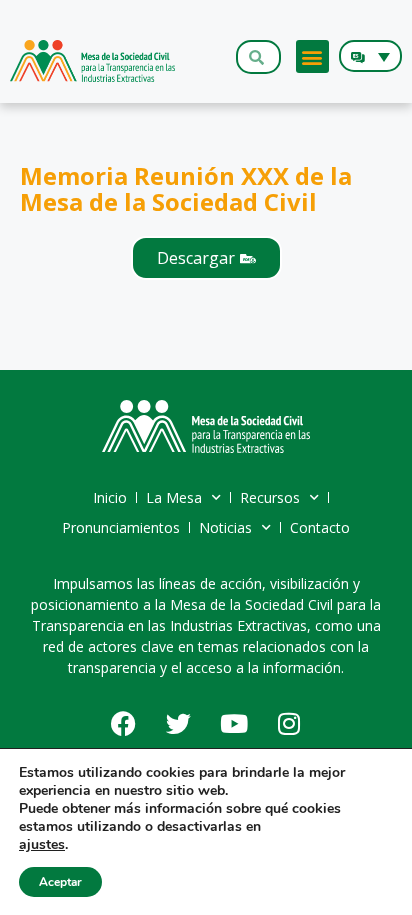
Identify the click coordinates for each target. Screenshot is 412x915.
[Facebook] (124, 724)
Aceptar (60, 882)
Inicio (110, 497)
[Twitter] (179, 724)
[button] (312, 56)
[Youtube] (234, 724)
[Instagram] (289, 724)
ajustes (42, 845)
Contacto (320, 527)
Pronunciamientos (121, 527)
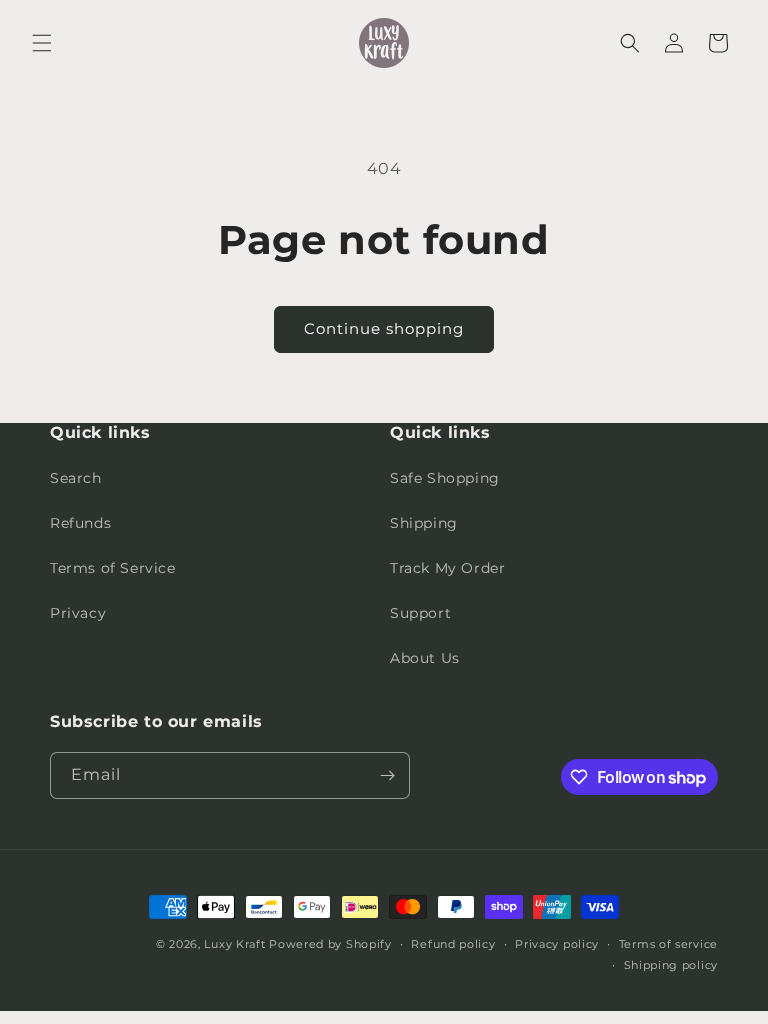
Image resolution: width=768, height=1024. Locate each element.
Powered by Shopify (330, 944)
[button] (42, 43)
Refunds (80, 523)
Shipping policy (671, 965)
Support (420, 613)
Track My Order (447, 568)
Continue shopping (384, 328)
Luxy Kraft (234, 944)
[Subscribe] (387, 775)
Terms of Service (113, 568)
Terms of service (668, 944)
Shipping (424, 523)
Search (76, 478)
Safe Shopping (445, 478)
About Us (425, 658)
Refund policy (453, 944)
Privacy (78, 613)
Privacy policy (557, 944)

◆ ◆ ◆ ◆ ◆ ◆ ◆

• [Assignment]: Beginning with the line that contains "Refunds (80, 523)", output each line of the listing above through the last one, exactly and with nothing added.

• [Problem solution]:
Refunds (80, 523)
Shipping policy (671, 965)
Support (420, 613)
Track My Order (447, 568)
Continue shopping (384, 328)
Luxy Kraft (234, 944)
[Subscribe] (387, 775)
Terms of Service (113, 568)
Terms of service (668, 944)
Shipping (424, 523)
Search (76, 478)
Safe Shopping (445, 478)
About Us (425, 658)
Refund policy (453, 944)
Privacy (78, 613)
Privacy policy (557, 944)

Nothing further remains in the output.